> _Problem statement_
From the first line to the last, write out the material verbatim.

> _Data_
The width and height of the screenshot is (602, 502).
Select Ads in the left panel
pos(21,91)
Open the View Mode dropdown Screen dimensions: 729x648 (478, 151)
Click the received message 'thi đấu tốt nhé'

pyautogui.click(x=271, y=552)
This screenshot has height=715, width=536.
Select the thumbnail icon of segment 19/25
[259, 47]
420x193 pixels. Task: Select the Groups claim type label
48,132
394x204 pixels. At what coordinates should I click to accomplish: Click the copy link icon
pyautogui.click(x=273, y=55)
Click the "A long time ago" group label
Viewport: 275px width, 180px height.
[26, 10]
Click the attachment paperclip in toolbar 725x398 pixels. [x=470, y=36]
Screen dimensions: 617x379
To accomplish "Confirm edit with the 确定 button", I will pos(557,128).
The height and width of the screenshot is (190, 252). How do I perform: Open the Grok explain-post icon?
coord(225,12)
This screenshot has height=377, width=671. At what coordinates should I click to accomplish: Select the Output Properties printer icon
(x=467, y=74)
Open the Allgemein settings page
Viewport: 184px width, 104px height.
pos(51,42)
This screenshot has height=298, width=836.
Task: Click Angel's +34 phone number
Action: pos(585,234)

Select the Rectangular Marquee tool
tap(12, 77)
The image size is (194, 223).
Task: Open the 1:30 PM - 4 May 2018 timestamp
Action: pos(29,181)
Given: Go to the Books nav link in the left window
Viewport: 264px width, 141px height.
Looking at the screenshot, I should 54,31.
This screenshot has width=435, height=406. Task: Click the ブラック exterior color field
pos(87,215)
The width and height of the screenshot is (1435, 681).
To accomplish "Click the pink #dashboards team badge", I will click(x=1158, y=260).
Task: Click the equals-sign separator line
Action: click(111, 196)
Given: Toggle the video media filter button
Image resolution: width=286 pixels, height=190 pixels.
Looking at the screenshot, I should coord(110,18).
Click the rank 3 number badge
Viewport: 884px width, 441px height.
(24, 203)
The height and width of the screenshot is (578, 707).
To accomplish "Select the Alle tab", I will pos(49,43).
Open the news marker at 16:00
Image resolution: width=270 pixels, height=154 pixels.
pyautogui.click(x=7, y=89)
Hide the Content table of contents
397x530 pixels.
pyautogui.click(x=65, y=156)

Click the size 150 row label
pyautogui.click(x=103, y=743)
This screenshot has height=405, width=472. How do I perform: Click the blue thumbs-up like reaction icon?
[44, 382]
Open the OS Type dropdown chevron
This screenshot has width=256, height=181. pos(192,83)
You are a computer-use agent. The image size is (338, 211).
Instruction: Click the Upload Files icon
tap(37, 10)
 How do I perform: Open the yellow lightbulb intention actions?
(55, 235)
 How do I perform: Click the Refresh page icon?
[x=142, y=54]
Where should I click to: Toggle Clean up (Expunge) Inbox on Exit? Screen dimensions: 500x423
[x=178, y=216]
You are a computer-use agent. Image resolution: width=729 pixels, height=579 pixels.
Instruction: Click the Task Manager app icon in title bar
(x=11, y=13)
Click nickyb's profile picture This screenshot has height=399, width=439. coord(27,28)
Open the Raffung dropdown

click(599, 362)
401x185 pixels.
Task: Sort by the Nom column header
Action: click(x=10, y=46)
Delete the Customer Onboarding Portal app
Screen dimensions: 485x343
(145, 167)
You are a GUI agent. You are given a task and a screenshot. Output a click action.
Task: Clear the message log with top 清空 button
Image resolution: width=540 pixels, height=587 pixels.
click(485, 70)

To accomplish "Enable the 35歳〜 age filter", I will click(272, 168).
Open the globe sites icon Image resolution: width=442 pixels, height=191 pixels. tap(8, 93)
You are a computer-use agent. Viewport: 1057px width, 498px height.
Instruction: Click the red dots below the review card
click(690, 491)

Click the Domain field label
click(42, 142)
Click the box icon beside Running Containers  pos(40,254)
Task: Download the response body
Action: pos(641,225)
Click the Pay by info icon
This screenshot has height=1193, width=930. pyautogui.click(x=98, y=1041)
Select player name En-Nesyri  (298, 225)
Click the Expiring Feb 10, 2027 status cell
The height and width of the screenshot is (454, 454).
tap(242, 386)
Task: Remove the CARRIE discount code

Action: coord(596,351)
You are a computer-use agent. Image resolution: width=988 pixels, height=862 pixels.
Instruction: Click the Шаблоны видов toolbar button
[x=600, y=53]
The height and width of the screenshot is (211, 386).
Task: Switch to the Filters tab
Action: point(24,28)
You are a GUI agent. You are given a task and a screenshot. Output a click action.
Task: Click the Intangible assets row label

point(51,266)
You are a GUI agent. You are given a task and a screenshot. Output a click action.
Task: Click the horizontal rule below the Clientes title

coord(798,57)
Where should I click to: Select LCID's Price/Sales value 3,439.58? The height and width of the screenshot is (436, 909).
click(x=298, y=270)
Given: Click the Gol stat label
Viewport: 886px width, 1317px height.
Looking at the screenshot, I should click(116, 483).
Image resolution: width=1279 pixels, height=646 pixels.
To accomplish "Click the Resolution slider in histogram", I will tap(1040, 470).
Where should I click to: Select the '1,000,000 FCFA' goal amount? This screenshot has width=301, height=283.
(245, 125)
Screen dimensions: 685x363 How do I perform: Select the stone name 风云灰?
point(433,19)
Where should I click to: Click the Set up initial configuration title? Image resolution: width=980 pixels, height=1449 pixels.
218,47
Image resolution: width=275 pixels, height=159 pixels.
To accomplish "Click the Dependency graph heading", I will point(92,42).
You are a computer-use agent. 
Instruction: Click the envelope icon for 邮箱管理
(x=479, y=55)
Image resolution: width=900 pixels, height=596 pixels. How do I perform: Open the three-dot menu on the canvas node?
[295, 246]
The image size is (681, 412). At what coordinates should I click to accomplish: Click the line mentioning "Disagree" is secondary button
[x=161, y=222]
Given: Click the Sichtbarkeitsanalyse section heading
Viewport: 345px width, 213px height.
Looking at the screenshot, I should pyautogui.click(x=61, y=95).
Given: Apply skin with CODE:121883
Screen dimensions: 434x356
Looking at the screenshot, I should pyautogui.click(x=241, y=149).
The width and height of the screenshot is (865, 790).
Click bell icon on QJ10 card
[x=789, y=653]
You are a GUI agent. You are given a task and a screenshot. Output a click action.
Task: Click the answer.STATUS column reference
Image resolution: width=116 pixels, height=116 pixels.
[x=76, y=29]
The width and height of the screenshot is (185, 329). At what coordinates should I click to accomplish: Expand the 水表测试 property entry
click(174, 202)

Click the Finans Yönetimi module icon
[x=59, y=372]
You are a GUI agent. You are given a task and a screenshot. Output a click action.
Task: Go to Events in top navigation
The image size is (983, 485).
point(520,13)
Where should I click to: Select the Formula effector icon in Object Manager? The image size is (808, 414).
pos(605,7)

> _Response to the exercise_
The width and height of the screenshot is (602, 502).
Select Ads in the left panel
pos(21,91)
Open the View Mode dropdown Screen dimensions: 729x648 (478, 151)
Click the received message 'thi đấu tốt nhé'

pyautogui.click(x=271, y=552)
This screenshot has height=715, width=536.
Select the thumbnail icon of segment 19/25
[259, 47]
420x193 pixels. Task: Select the Groups claim type label
48,132
394x204 pixels. At what coordinates should I click to accomplish: Click the copy link icon
pyautogui.click(x=273, y=55)
Click the "A long time ago" group label
Viewport: 275px width, 180px height.
[26, 10]
Click the attachment paperclip in toolbar 725x398 pixels. [x=470, y=36]
Screen dimensions: 617x379
To accomplish "Confirm edit with the 确定 button", I will pos(557,128).
The height and width of the screenshot is (190, 252). How do I perform: Open the Grok explain-post icon?
coord(225,12)
This screenshot has height=377, width=671. At what coordinates should I click to accomplish: Select the Output Properties printer icon
(x=467, y=74)
Open the Allgemein settings page
Viewport: 184px width, 104px height.
pos(51,42)
This screenshot has height=298, width=836.
Task: Click Angel's +34 phone number
Action: pos(585,234)

Select the Rectangular Marquee tool
tap(12, 77)
The image size is (194, 223).
Task: Open the 1:30 PM - 4 May 2018 timestamp
Action: pos(29,181)
Given: Go to the Books nav link in the left window
Viewport: 264px width, 141px height.
Looking at the screenshot, I should 54,31.
This screenshot has width=435, height=406. Task: Click the ブラック exterior color field
pos(87,215)
The width and height of the screenshot is (1435, 681).
To accomplish "Click the pink #dashboards team badge", I will click(x=1158, y=260).
Task: Click the equals-sign separator line
Action: click(111, 196)
Given: Toggle the video media filter button
Image resolution: width=286 pixels, height=190 pixels.
Looking at the screenshot, I should coord(110,18).
Click the rank 3 number badge
Viewport: 884px width, 441px height.
(24, 203)
The height and width of the screenshot is (578, 707).
To accomplish "Select the Alle tab", I will pos(49,43).
Open the news marker at 16:00
Image resolution: width=270 pixels, height=154 pixels.
pyautogui.click(x=7, y=89)
Hide the Content table of contents
397x530 pixels.
pyautogui.click(x=65, y=156)

Click the size 150 row label
pyautogui.click(x=103, y=743)
This screenshot has height=405, width=472. How do I perform: Click the blue thumbs-up like reaction icon?
[44, 382]
Open the OS Type dropdown chevron
This screenshot has width=256, height=181. pos(192,83)
You are a computer-use agent. The image size is (338, 211).
Instruction: Click the Upload Files icon
tap(37, 10)
 How do I perform: Open the yellow lightbulb intention actions?
(55, 235)
 How do I perform: Click the Refresh page icon?
[x=142, y=54]
Where should I click to: Toggle Clean up (Expunge) Inbox on Exit? Screen dimensions: 500x423
[x=178, y=216]
You are a computer-use agent. Image resolution: width=729 pixels, height=579 pixels.
Instruction: Click the Task Manager app icon in title bar
(x=11, y=13)
Click nickyb's profile picture This screenshot has height=399, width=439. coord(27,28)
Open the Raffung dropdown

click(599, 362)
401x185 pixels.
Task: Sort by the Nom column header
Action: click(x=10, y=46)
Delete the Customer Onboarding Portal app
Screen dimensions: 485x343
(145, 167)
You are a GUI agent. You are given a task and a screenshot. Output a click action.
Task: Clear the message log with top 清空 button
Image resolution: width=540 pixels, height=587 pixels.
click(485, 70)

To accomplish "Enable the 35歳〜 age filter", I will click(272, 168).
Open the globe sites icon Image resolution: width=442 pixels, height=191 pixels. tap(8, 93)
You are a computer-use agent. Viewport: 1057px width, 498px height.
Instruction: Click the red dots below the review card
click(690, 491)

Click the Domain field label
click(42, 142)
Click the box icon beside Running Containers  pos(40,254)
Task: Download the response body
Action: pos(641,225)
Click the Pay by info icon
This screenshot has height=1193, width=930. pyautogui.click(x=98, y=1041)
Select player name En-Nesyri  (298, 225)
Click the Expiring Feb 10, 2027 status cell
The height and width of the screenshot is (454, 454).
tap(242, 386)
Task: Remove the CARRIE discount code

Action: coord(596,351)
You are a computer-use agent. Image resolution: width=988 pixels, height=862 pixels.
Instruction: Click the Шаблоны видов toolbar button
[x=600, y=53]
The height and width of the screenshot is (211, 386).
Task: Switch to the Filters tab
Action: point(24,28)
You are a GUI agent. You are given a task and a screenshot. Output a click action.
Task: Click the Intangible assets row label

point(51,266)
You are a GUI agent. You are given a task and a screenshot. Output a click action.
Task: Click the horizontal rule below the Clientes title

coord(798,57)
Where should I click to: Select LCID's Price/Sales value 3,439.58? The height and width of the screenshot is (436, 909).
click(x=298, y=270)
Given: Click the Gol stat label
Viewport: 886px width, 1317px height.
Looking at the screenshot, I should click(116, 483).
Image resolution: width=1279 pixels, height=646 pixels.
To accomplish "Click the Resolution slider in histogram", I will tap(1040, 470).
Where should I click to: Select the '1,000,000 FCFA' goal amount? This screenshot has width=301, height=283.
(245, 125)
Screen dimensions: 685x363 How do I perform: Select the stone name 风云灰?
point(433,19)
Where should I click to: Click the Set up initial configuration title? Image resolution: width=980 pixels, height=1449 pixels.
218,47
Image resolution: width=275 pixels, height=159 pixels.
To accomplish "Click the Dependency graph heading", I will point(92,42).
You are a computer-use agent. 
Instruction: Click the envelope icon for 邮箱管理
(x=479, y=55)
Image resolution: width=900 pixels, height=596 pixels. How do I perform: Open the three-dot menu on the canvas node?
[295, 246]
The image size is (681, 412). At what coordinates should I click to accomplish: Click the line mentioning "Disagree" is secondary button
[x=161, y=222]
Given: Click the Sichtbarkeitsanalyse section heading
Viewport: 345px width, 213px height.
Looking at the screenshot, I should pyautogui.click(x=61, y=95).
Given: Apply skin with CODE:121883
Screen dimensions: 434x356
Looking at the screenshot, I should pyautogui.click(x=241, y=149).
The width and height of the screenshot is (865, 790).
Click bell icon on QJ10 card
[x=789, y=653]
You are a GUI agent. You are given a task and a screenshot. Output a click action.
Task: Click the answer.STATUS column reference
Image resolution: width=116 pixels, height=116 pixels.
[x=76, y=29]
The width and height of the screenshot is (185, 329). At what coordinates should I click to accomplish: Expand the 水表测试 property entry
click(174, 202)

Click the Finans Yönetimi module icon
[x=59, y=372]
You are a GUI agent. You are given a task and a screenshot. Output a click action.
Task: Go to Events in top navigation
The image size is (983, 485).
point(520,13)
Where should I click to: Select the Formula effector icon in Object Manager? The image size is (808, 414).
pos(605,7)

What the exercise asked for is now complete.